TAG | Sodium Intake
Coronary heart disease is the leading cause of death for men and women in the United States, accounting for 25% of all the deaths in the U.S. You may be thinking that if you don’t have heart disease in your family you’re in the clear, but think again. While genetics and age play a role, most experts agree that certain lifestyle factors can promote heart disease. You shouldn’t wait until you’re diagnosed with heart disease to take action. Your doctor will help you keep track of important numbers such as fasting blood glucose levels, cholesterol and blood pressure, but here are some other numbers to keep in mind when planning your heart healthy diet.
500 – 1,000
Omega-3 fats found in fish oil are known to support healthy cholesterol levels and overall cardiovascular health. The American Heart Association recommends 500 – 1,000 mg of combined EPA and DHA Omega-3 fatty acids if oily fish is lacking in your diet. For maximum cardiovascular support try a pharmaceutical grade omega-3 supplement such as Super Critical Omega. This powerful fish oil provides over 1,000 mg of omega-3 in just one softgel, plus 1,000 IU of vitamin D3, another essential nutrient.
Try to consume about 35 grams of fiber or more per day. The American Heart Association says that dietary fiber, especially soluble fiber, is associated with decreased risk of cardiovascular disease. This may be due to fiber’s role in absorbing and helping to eliminate cholesterol from the body. Because it’s tough to get enough fiber in the diet, try adding a high quality fiber supplement to your daily routine.
A low sodium diet with just 1,500 mg or less of sodium per day can help prevent high blood pressure and heart disease. To reduce your sodium intake, try reducing store-bought and processed foods and use fresh pepper and other herbs instead of salt when seasoning foods.
Keep your sweet tooth tamed with just 6 or fewer teaspoons of added sugars per day. This number may look low, but the average American consumes over 20 teaspoons per day! Research has shown that there is a correlation between high sugar consumption and heart disease risk. Try fresh fruit or dark chocolate to curb your longing for sweets, or try a natural supplement designed to help ease sugar cravings.
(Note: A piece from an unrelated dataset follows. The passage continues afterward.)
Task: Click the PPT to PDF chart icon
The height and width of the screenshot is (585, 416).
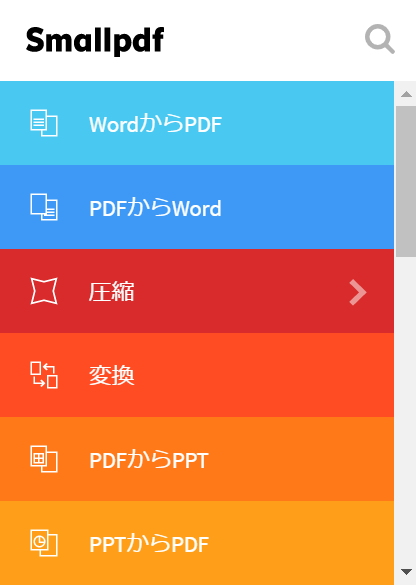Action: (x=44, y=543)

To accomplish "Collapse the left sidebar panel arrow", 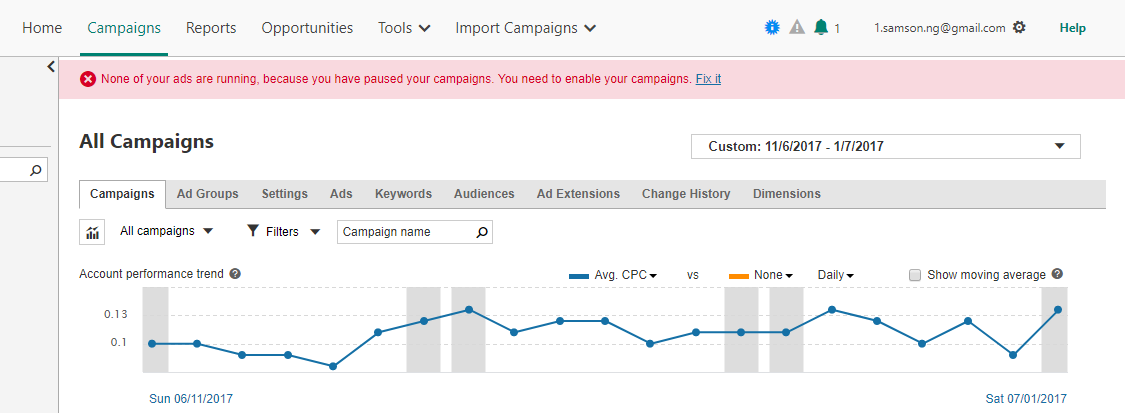I will pyautogui.click(x=51, y=67).
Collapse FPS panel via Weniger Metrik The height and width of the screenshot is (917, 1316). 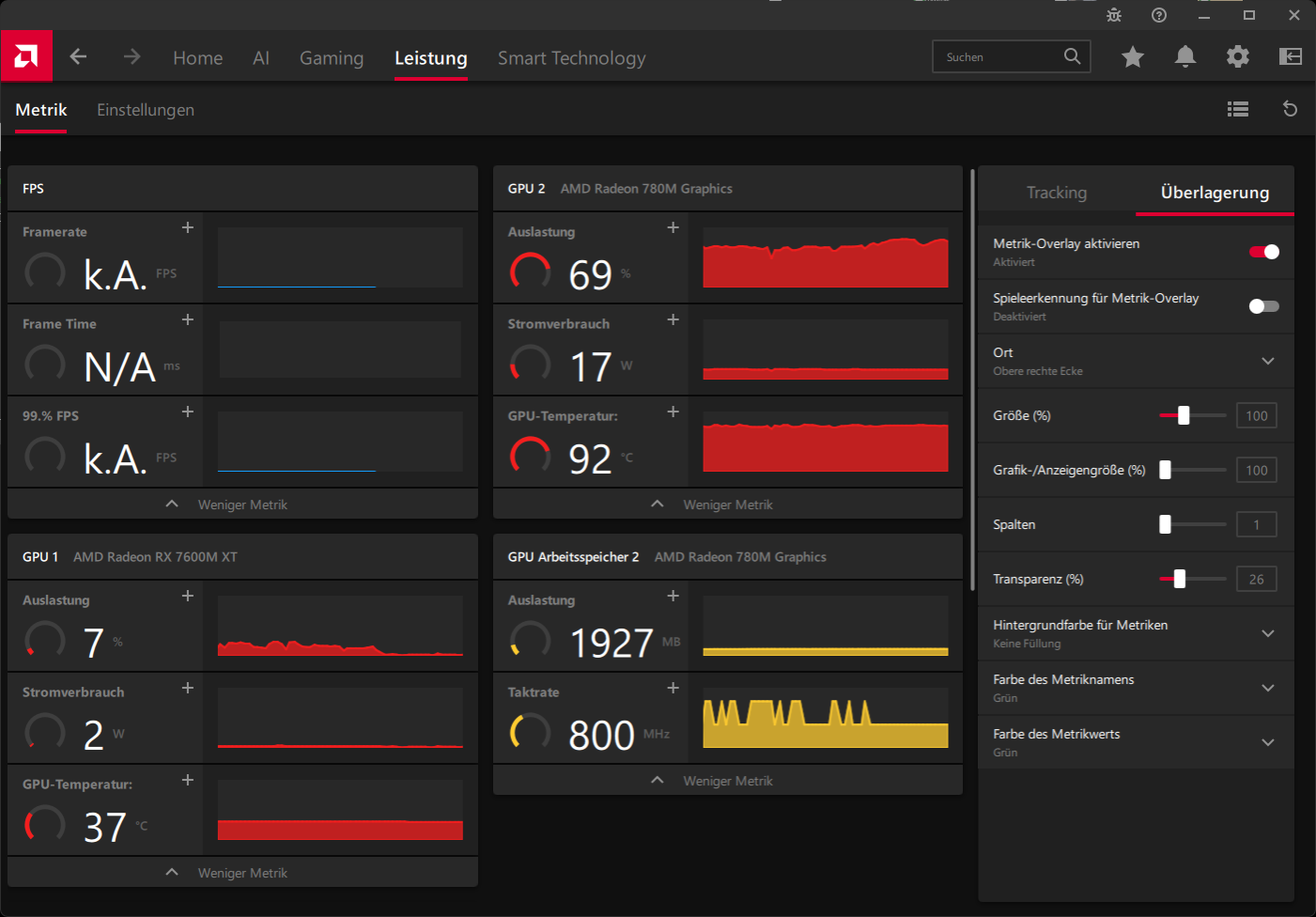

So how do your numbers stack up? If you’re not sure, try keeping track for a couple of weeks to see how heart healthy your diet is. Check out other heart healthy supplements that provide even more cardiovascular support with oat beta glucan, CoQ10 and hawthorn. Eat whole, fresh and organic foods whenever possible, and keep an eye on the nutrition facts label. Arming yourself with information is the best way to stay on track toward a healthy heart.